ESCUCHA Y AMA
Todavía recuerdo el olor del salón, aquella mezcla de antigüedad, limpieza y tranquilidad que me saludaba cada vez que llegaba. Hace ya nueve meses desde que tuve la oportunidad de ir, durante dos semanas, al convento de Santa Mónica. Hace ya nueve meses que, acompañando y sirviendo a los ancianos que allí residen, descubrí la importancia del escuchar y el acompañar.
Cada tarde, las monjitas del convento me recibían con una sonrisa nueva, con un brillo en la mirada que removía mi corazón. El primer día estaba un tanto nerviosa: había llamado esa misma mañana preguntando en qué podía ayudar y me habían respondido que necesitaban a gente para dar de cenar a los mayores y hablar un poco con ellos. “Nada complicado”, me dijeron. Sin embargo, recorriendo aquellos pasillos de piedra fría, caminando por primera vez hacia la salita de estar, una pejiguera inquietud bailaba en mi interior: ¿me verían con buenos ojos? ¿Y cómo empezar a hablar con ellos? ¿Me aceptarían?
Apenas hicieron falta unos segundos para que mis dudas iniciales se disiparan: tan pronto como entré en la estancia, un hombre que más tarde se presentaría como Luis me sonrió con sorpresa y curiosidad. Su mirada, una maraña de cariño, paciencia y energía. “¡Caramba!” Fue lo primero que dijo. Y así, a partir de aquel instante, comencé un camino que todavía hoy trato de explorar: el de aprender a escuchar, a acoger con asombro y respeto las historias de aquellas personas que, cada tarde, antes de cenar, me contaban un poquito más de sus vidas, de sus anhelos, de las pequeñas actividades diarias que podían llevar a cabo día a día. Me di cuenta de que la vida se vive y se ama en los pequeños gestos diarios; de que, a veces, lo importante es simplemente estar ahí. Con ellos exploré esa Valencia que tan solo conocía a través de los libros de historia. De su mano descubrí qué significa trabajar en el campo, día tras día, con infinita paciencia y tesón; aguantar las heridas del esfuerzo para darles un futuro a las personas amadas. Conocí qué se siente cuando algunos días las fuerzas son escasas, cuando la debilidad impide incluso jugar a las cartas. Gracias a Pedro, Carlos, Luis y Alfonso comprendí qué significa querer a un hijo a pesar de sus idas y venidas; la importancia del perdón, de la gratitud y la responsabilidad de la paternidad.
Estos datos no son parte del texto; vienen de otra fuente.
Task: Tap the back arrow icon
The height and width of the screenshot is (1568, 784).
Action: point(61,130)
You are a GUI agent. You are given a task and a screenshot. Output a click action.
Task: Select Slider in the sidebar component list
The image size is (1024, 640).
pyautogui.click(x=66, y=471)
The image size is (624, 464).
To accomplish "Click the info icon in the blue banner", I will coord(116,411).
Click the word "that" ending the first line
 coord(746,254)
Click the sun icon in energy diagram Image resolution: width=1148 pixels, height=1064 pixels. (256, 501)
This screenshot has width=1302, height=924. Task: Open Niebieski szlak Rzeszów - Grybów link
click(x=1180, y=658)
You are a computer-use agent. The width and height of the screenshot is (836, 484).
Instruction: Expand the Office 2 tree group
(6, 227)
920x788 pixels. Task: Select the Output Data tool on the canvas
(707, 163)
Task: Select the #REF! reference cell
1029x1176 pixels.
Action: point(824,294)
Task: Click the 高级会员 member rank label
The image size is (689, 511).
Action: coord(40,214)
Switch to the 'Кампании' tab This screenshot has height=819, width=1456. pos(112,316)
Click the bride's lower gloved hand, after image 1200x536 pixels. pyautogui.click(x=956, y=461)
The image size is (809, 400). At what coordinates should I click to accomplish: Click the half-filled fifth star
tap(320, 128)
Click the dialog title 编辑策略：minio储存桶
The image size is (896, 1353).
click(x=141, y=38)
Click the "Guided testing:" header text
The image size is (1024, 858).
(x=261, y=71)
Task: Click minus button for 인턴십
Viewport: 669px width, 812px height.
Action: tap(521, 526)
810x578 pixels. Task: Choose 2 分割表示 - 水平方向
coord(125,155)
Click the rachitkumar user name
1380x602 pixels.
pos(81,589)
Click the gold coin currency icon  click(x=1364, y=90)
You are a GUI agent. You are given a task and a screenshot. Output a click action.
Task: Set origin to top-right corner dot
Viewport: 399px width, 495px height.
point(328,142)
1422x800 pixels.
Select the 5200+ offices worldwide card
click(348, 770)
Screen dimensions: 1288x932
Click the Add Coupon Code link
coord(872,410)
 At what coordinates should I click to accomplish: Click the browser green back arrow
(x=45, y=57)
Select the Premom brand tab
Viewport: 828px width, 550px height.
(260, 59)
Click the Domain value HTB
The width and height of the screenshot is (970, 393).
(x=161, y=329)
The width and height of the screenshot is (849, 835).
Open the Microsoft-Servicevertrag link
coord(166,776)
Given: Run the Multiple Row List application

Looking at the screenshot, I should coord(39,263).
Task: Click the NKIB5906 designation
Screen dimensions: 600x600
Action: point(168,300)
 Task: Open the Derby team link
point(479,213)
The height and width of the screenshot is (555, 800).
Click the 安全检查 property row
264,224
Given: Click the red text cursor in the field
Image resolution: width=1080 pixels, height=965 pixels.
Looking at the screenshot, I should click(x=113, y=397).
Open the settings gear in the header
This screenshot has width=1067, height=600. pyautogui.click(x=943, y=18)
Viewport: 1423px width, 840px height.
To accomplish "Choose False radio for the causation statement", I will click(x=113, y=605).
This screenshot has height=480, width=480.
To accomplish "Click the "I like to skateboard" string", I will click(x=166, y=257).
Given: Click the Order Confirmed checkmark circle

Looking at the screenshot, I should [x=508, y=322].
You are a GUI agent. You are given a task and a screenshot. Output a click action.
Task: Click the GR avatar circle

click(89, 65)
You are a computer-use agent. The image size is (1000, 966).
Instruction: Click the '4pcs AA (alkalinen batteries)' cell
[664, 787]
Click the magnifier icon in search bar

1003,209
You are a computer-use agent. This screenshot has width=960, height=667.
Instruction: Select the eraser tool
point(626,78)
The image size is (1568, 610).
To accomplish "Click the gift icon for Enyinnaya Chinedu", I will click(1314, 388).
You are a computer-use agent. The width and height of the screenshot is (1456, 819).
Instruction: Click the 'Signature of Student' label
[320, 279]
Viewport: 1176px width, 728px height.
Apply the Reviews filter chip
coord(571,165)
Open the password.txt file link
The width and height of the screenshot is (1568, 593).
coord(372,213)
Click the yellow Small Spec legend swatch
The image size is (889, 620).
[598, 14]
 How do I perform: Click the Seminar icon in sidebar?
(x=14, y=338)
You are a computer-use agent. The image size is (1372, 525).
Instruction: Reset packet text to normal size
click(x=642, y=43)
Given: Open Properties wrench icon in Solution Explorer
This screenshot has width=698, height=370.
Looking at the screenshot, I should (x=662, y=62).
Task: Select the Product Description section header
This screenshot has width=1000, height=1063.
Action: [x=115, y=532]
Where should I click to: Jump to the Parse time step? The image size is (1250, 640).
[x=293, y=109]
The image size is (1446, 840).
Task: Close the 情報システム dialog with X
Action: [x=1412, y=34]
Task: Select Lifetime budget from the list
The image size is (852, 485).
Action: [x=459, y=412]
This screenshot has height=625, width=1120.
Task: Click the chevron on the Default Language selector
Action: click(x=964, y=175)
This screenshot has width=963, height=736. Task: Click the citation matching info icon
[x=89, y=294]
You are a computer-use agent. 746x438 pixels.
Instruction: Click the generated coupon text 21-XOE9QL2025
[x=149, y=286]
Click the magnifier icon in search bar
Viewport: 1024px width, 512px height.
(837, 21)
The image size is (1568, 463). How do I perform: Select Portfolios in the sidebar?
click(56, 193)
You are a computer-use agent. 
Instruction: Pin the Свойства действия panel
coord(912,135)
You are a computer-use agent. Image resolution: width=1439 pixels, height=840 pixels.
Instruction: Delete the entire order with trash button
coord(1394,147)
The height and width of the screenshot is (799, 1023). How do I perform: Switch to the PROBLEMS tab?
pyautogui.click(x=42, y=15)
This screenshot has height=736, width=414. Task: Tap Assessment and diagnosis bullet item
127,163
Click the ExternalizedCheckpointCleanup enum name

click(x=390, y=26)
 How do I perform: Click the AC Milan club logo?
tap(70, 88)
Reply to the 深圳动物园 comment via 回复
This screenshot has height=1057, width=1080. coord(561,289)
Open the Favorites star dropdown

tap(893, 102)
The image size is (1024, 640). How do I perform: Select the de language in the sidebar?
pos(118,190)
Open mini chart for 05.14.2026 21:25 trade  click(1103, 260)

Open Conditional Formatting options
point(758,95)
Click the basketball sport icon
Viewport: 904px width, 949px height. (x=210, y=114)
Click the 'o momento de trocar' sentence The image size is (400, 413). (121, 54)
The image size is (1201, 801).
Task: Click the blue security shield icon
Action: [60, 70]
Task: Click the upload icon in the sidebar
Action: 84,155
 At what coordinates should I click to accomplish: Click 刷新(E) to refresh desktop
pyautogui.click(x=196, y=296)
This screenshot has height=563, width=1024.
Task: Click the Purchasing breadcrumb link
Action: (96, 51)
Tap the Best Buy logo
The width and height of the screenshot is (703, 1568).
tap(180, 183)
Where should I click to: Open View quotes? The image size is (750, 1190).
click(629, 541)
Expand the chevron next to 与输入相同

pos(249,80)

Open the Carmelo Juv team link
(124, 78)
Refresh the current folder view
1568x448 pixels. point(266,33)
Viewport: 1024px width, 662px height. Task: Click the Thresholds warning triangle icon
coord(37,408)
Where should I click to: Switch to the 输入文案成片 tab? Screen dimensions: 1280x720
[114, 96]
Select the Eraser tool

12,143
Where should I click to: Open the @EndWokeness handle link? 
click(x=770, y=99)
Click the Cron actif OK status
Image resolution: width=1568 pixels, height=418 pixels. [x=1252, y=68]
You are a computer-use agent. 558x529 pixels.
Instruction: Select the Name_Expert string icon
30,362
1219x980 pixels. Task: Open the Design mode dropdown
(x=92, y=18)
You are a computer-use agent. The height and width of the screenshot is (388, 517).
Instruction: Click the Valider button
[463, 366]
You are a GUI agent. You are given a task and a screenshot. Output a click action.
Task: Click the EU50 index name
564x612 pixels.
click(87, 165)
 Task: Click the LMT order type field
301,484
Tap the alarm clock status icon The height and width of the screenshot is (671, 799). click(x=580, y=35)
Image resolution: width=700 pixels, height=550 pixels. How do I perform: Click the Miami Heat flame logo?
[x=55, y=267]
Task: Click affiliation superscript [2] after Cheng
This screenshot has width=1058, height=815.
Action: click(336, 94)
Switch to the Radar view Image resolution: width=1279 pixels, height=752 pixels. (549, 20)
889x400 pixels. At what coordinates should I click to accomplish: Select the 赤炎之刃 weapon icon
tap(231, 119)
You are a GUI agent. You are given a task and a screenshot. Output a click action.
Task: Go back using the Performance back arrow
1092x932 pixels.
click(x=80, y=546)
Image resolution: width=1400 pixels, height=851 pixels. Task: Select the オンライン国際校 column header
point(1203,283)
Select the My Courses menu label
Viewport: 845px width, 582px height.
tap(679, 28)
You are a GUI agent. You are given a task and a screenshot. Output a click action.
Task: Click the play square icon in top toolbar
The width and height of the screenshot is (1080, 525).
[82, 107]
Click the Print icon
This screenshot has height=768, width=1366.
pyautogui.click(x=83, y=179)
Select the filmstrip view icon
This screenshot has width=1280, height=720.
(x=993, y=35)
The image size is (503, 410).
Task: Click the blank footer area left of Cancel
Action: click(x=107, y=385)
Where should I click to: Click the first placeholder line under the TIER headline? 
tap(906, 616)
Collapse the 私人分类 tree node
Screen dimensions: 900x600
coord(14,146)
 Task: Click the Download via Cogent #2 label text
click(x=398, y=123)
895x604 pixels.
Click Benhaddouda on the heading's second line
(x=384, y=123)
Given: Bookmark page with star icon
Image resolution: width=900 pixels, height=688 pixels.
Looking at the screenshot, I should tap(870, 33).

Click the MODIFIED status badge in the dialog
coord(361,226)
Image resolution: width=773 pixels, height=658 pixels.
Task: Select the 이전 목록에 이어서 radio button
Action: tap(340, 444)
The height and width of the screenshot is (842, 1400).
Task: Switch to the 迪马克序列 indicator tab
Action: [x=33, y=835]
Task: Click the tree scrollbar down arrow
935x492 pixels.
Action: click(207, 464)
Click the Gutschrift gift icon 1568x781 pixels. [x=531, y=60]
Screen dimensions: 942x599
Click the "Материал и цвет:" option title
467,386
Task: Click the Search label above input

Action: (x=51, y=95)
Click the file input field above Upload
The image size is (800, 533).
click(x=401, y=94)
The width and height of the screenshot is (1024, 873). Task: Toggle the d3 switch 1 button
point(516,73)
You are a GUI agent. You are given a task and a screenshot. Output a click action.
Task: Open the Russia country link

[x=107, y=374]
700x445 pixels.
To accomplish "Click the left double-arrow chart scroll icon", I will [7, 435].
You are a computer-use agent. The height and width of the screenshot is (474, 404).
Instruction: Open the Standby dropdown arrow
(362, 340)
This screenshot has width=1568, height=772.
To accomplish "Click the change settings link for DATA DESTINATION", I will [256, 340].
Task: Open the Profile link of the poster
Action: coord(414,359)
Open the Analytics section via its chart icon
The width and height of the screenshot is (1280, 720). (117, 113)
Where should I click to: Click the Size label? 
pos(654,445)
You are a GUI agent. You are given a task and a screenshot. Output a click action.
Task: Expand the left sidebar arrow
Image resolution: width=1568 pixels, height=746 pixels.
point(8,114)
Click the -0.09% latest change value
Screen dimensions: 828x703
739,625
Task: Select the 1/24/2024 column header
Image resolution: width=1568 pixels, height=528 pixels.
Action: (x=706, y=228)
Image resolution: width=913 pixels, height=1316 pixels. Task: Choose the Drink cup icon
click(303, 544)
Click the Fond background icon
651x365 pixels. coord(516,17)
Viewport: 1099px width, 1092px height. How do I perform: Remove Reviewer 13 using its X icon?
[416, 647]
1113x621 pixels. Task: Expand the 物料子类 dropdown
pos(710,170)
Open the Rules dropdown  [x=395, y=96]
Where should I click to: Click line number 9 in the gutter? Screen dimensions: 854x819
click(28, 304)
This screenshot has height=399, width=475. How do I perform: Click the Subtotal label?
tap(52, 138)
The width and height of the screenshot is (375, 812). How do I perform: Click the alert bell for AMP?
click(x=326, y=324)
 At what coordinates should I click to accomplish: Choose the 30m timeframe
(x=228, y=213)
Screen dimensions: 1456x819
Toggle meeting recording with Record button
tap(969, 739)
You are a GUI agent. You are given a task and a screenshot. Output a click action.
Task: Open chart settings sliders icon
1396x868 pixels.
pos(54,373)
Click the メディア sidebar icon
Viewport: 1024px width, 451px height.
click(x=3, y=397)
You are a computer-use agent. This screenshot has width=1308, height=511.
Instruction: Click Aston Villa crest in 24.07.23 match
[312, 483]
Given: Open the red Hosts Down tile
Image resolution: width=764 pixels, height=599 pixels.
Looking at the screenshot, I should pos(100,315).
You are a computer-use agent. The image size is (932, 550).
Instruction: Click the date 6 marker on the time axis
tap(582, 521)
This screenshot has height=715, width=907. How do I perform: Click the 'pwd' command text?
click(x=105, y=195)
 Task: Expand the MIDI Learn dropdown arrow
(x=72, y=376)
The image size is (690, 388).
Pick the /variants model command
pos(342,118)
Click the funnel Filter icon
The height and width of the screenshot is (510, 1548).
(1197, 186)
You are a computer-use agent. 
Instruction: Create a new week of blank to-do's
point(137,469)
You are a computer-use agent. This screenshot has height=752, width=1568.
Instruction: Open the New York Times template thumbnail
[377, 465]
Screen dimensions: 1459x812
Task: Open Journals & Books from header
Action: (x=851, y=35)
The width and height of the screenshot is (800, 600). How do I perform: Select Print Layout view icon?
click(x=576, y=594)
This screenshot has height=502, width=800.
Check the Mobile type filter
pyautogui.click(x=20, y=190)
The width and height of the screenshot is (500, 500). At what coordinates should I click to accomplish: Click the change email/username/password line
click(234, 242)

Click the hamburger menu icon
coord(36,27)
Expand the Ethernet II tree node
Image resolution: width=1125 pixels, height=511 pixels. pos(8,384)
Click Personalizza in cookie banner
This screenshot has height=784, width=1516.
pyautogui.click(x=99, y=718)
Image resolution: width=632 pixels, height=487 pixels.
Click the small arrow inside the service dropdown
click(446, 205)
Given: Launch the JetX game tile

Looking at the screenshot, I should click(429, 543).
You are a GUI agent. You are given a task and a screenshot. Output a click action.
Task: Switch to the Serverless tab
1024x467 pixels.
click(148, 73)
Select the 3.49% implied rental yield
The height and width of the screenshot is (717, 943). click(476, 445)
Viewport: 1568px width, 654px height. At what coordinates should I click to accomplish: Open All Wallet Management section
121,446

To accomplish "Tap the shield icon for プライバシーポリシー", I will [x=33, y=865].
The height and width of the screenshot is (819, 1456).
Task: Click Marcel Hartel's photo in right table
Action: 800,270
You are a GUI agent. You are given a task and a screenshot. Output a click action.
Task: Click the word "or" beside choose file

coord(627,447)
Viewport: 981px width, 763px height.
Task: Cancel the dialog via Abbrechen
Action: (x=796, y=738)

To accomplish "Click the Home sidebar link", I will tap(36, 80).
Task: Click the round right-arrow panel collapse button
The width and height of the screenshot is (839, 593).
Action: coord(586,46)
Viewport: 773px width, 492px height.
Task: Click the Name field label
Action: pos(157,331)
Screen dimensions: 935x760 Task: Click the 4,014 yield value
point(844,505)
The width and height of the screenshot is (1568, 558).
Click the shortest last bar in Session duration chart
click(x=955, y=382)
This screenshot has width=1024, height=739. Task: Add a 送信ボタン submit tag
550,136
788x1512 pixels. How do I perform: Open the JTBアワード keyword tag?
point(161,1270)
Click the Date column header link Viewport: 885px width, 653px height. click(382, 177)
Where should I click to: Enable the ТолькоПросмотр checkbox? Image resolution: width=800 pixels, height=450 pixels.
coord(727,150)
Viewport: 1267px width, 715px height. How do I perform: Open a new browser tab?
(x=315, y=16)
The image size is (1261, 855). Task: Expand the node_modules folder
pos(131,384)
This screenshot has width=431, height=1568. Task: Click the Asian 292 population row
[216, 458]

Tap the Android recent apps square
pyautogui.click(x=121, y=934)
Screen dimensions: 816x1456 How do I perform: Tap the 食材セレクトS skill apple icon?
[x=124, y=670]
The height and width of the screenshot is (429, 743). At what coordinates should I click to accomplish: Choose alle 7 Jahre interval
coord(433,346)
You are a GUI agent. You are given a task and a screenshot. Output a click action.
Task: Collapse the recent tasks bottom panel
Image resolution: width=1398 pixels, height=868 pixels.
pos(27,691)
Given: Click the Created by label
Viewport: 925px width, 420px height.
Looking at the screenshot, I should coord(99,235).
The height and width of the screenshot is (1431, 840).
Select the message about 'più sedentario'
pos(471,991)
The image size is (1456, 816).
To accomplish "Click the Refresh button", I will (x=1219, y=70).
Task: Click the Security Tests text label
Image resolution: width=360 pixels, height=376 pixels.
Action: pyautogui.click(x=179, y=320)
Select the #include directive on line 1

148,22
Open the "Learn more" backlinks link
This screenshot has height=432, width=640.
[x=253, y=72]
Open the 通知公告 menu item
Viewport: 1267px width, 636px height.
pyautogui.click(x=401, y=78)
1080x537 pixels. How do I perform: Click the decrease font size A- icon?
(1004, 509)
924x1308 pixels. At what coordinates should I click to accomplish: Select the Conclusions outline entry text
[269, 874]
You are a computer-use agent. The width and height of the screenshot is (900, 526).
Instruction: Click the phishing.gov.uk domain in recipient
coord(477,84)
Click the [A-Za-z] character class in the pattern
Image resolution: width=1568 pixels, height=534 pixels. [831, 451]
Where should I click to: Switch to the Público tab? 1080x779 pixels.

Por otro lado, dándole la papilla a Amadeo, un anciano de la segunda planta, comprobé qué esencial es la fuerza de voluntad. Para mi compañero, cada cucharada era una lucha por hacer que aquella pasta descendiera por su garganta. Sin embargo, él allí estaba, sorbiendo y resistiendo, pidiendo más con la cabeza. Las monjitas y voluntarios del convento también fueron una clara muestra de ello: su pasión, dedicación y entrega atraparon mi corazón. Fregando, organizando, limpiando, moviendo a los mayores, curando a los enfermos, acostándolos… Nunca perdían ese brillo en la mirada, ese cuidado, ese cariño por todo lo que hacían.
Y es que, en esas dos semanas aprendí cómo el amor es el motor del ser humano, la fuente que se parte y se reparte. El amor, el sentido de la vida.